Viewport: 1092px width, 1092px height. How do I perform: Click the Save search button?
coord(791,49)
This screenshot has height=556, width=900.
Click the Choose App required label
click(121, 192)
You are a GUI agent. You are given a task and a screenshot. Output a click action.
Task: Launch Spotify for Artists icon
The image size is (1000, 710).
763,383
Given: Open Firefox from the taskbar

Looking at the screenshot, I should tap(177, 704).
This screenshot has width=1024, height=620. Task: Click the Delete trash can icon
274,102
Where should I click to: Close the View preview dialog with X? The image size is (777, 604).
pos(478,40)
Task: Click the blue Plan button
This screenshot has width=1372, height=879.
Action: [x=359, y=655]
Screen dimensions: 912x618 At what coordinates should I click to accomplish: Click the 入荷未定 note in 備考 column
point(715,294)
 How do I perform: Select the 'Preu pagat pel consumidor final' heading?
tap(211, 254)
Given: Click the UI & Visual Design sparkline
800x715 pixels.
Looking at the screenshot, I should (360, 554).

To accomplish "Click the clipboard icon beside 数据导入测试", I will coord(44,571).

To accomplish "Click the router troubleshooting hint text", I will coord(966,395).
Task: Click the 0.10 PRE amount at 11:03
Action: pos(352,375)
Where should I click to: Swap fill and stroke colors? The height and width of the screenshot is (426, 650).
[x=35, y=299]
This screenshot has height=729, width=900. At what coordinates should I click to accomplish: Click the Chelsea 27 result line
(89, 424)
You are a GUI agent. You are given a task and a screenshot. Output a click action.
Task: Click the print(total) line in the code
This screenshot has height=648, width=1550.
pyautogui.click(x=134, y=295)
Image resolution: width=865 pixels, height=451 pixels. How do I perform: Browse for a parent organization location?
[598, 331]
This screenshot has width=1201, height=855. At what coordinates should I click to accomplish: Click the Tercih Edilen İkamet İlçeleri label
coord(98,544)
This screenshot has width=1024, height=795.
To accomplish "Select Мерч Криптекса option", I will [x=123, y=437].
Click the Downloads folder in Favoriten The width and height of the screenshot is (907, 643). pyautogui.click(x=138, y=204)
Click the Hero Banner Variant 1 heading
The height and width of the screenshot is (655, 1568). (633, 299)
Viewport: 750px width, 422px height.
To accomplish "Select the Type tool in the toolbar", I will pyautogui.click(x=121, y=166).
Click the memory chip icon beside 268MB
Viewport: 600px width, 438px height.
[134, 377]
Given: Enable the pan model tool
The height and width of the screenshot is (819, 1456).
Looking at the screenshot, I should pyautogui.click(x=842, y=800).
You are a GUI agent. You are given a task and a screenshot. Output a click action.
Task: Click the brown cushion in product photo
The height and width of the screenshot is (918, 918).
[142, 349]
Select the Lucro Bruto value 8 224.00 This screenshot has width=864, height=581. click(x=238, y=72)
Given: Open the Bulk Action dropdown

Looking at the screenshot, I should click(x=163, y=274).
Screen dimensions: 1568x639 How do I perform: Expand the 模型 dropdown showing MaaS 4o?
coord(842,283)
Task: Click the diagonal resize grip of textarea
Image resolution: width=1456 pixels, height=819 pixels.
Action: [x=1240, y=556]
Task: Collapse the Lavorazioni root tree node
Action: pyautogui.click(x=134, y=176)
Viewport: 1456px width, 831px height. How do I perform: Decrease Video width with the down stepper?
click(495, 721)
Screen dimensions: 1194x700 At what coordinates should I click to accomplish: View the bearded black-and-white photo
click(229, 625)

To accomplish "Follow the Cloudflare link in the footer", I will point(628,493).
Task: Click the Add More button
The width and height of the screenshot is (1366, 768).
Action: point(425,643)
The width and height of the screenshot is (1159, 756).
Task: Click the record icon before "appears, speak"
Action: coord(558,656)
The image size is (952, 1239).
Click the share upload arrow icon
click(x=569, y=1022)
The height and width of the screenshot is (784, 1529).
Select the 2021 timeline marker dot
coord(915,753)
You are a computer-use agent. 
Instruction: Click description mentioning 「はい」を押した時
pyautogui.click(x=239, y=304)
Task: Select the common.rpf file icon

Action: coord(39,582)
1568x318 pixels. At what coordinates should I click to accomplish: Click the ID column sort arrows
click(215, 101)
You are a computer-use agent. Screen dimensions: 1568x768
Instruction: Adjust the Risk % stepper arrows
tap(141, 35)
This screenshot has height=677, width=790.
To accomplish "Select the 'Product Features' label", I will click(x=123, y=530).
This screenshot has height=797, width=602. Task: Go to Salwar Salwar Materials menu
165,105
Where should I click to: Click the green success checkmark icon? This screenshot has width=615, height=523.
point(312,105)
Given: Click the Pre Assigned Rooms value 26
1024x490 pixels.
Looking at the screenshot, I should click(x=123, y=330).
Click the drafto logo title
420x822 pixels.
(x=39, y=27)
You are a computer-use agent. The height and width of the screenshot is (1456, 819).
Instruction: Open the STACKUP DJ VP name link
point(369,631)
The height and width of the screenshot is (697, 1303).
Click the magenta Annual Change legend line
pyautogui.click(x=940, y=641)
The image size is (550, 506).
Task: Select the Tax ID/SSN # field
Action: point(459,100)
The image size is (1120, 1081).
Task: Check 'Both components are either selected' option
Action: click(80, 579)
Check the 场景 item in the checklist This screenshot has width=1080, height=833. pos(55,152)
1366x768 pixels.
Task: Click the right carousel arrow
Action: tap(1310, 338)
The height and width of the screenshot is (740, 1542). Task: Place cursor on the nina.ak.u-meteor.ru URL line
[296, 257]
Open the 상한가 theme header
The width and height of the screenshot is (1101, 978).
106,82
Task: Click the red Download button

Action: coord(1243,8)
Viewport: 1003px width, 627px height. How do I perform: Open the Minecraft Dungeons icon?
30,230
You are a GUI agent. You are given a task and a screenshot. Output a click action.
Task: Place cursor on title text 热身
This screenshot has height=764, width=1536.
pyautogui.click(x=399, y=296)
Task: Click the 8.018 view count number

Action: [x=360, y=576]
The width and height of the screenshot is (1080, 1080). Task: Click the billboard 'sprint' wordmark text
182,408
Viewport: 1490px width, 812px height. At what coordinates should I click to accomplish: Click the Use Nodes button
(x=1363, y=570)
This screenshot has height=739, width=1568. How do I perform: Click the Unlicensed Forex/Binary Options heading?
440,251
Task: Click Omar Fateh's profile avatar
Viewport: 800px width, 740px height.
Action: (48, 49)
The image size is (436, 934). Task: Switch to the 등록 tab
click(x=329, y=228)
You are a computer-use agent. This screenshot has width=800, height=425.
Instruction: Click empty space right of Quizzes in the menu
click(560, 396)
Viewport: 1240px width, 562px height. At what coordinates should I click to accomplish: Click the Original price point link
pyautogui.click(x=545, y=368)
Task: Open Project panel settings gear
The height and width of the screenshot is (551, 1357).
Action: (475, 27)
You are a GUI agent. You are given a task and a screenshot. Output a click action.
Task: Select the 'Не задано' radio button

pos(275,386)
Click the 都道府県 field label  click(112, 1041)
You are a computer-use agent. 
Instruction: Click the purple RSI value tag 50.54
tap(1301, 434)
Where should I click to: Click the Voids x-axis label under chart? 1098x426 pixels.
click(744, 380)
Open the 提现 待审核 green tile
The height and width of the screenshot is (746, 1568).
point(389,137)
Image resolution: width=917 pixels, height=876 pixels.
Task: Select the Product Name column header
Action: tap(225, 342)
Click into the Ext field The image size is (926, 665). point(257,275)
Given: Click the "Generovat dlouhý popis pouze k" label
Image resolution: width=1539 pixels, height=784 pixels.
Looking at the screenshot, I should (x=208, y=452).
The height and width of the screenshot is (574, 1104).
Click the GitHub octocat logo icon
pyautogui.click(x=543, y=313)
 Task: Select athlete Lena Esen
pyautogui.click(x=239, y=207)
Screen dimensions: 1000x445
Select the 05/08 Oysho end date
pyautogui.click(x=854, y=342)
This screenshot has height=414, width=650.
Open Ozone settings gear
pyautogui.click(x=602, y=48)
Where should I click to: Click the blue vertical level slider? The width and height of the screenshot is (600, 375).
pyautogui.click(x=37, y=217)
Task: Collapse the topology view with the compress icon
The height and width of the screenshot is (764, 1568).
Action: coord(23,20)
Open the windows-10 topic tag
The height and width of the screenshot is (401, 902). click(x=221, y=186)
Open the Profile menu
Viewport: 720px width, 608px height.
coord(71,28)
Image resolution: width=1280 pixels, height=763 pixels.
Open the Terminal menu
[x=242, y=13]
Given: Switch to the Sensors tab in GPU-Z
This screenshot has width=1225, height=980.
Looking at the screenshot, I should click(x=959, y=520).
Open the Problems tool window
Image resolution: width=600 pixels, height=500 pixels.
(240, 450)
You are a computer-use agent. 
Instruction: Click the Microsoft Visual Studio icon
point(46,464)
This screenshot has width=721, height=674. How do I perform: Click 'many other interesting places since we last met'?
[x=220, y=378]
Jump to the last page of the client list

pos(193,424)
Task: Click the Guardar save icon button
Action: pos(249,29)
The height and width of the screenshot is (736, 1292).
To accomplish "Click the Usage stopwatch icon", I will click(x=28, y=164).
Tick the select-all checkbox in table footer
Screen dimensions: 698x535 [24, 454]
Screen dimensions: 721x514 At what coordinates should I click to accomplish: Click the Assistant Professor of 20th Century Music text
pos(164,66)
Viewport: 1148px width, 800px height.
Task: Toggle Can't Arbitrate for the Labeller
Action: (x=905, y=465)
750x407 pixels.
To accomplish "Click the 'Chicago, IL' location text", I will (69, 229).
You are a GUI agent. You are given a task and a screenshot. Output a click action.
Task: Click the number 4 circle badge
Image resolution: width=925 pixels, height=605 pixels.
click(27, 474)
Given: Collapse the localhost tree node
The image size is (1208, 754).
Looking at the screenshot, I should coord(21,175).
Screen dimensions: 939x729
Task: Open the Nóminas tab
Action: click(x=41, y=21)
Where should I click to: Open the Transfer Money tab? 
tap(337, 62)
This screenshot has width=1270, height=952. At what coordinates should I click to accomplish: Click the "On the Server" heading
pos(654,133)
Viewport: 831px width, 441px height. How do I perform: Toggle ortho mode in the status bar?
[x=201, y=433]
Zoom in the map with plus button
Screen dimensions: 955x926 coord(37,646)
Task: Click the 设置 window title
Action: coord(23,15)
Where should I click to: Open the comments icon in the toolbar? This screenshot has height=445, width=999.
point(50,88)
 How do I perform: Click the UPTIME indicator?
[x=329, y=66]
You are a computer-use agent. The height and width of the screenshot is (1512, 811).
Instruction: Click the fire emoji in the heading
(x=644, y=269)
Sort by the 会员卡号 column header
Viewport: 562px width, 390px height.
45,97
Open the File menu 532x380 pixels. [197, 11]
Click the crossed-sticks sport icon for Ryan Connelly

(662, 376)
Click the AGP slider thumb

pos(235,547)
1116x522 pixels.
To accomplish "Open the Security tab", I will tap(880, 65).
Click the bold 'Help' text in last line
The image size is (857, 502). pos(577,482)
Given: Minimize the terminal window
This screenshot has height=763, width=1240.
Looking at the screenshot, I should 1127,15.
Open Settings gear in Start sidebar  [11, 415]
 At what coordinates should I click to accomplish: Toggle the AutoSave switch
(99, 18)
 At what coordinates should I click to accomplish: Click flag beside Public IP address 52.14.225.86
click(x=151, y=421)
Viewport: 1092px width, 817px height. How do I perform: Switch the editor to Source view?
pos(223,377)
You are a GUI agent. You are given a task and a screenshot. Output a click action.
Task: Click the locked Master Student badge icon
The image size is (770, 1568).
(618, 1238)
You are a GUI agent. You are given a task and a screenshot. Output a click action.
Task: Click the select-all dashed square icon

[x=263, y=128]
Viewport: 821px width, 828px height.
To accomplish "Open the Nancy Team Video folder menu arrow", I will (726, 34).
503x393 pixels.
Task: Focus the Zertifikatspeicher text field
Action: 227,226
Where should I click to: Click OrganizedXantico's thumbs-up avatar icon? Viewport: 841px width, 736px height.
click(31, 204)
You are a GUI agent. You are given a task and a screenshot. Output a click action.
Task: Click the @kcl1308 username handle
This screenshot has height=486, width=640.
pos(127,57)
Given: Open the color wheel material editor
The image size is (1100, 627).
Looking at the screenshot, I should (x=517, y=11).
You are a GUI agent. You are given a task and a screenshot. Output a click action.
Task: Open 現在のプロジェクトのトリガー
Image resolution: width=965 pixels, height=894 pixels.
· · ·
_Task description_
The line above containing "Sort by the 会员卡号 column header", the line containing "Given: Minimize the terminal window", and every line between them are to be transcribed exactly; no other line is wanted.

_Result for this task_
Sort by the 会员卡号 column header
Viewport: 562px width, 390px height.
45,97
Open the File menu 532x380 pixels. [197, 11]
Click the crossed-sticks sport icon for Ryan Connelly

(662, 376)
Click the AGP slider thumb

pos(235,547)
1116x522 pixels.
To accomplish "Open the Security tab", I will tap(880, 65).
Click the bold 'Help' text in last line
The image size is (857, 502). pos(577,482)
Given: Minimize the terminal window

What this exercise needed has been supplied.